Admission control is a validation process in communication systems where a check is performed before a connection is established to see if current resources are sufficient for the proposed connection.

An admission controller is a piece of code that intercepts requests to the Kubernetes API server prior to persistence of the object, but after the request is authenticated and authorized. It can be used for a variety of purposes including checking if current resources are sufficient for the proposed operation, or if the requested resources may be in conflict with the enforced policies of the system.

Kubernetes provides multiple pluggable points for the review of authenticated API requests where a request can be inspected or even modified. This is achieved through admission control plugins.

tip

You can see the list of Kubernetes built-in admission control rules available in your Kubernetes system by clicking [Validating | Mutating] >> Rules >> Add rule drop-down menu.

Purpose

Many advanced features in Kubernetes require an admission controller to be enabled in order to fully support the expected features. As a result, a Kubernetes API server that is not properly configured with the right set of admission controllers is an incomplete server and will not support all the features you expect. Admission controllers are very useful, as they allow you to validate or modify requests to a Kubernetes API server.

Limitations

Admission Controllers have the following limitations:

  • Request scope is limited to create, delete, modify or connect to proxy.
  • Do not support read requests.
  • Must be compiled into an API server and can be configured only on the API server startup.

Admission Webhooks

The flexibility of admission webhooks helps solve the limitations of admission controllers. Once enabled, their behavior can be configured instantly by modifying the external application that is invoked for each request. Admission webhooks are HTTP callbacks that receive requests and operate on them. The admission control plugins are registered with the API server.

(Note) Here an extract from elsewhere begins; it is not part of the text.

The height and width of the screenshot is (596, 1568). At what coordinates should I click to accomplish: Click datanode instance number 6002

Phases of Admission Controller

Upon submission to the Kubernetes API server, an admission request uses the following phases before being persisted to etcd.

  • A mutating phase.

  • A validating phase.

Styra allows you to use OPA policies to govern the behavior of mutation and validation phases. A Styra Kubernetes system installs two webhooks, one each of mutating and validating. You can use either one of them individually or both in combination. The rules for the webhooks can be edited and validated in the Styra UI which groups the rules in the appropriate package. Each webhook is configured to query a specific data document on the OPA service present in the cluster.

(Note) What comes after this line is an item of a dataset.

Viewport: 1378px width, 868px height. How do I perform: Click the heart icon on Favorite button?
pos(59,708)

Since the mutating webhook can optionally change the input object supplied in the request, the structured decision schema for mutating rules varies from the validating rules.

Types of Webhooks

The following shows the two types of webhooks.

  • Validating webhooks are invoked during the validation phase of the admission process. This phase allows the enforcement of invariants on particular API resources to ensure that the resource does not change again. You may reject requests to enforce custom admission policies.

  • Mutating webhooks are invoked during the mutation phase of the admission process, which allows modification of the resource content before it is persisted. You may change requests to enforce custom defaults.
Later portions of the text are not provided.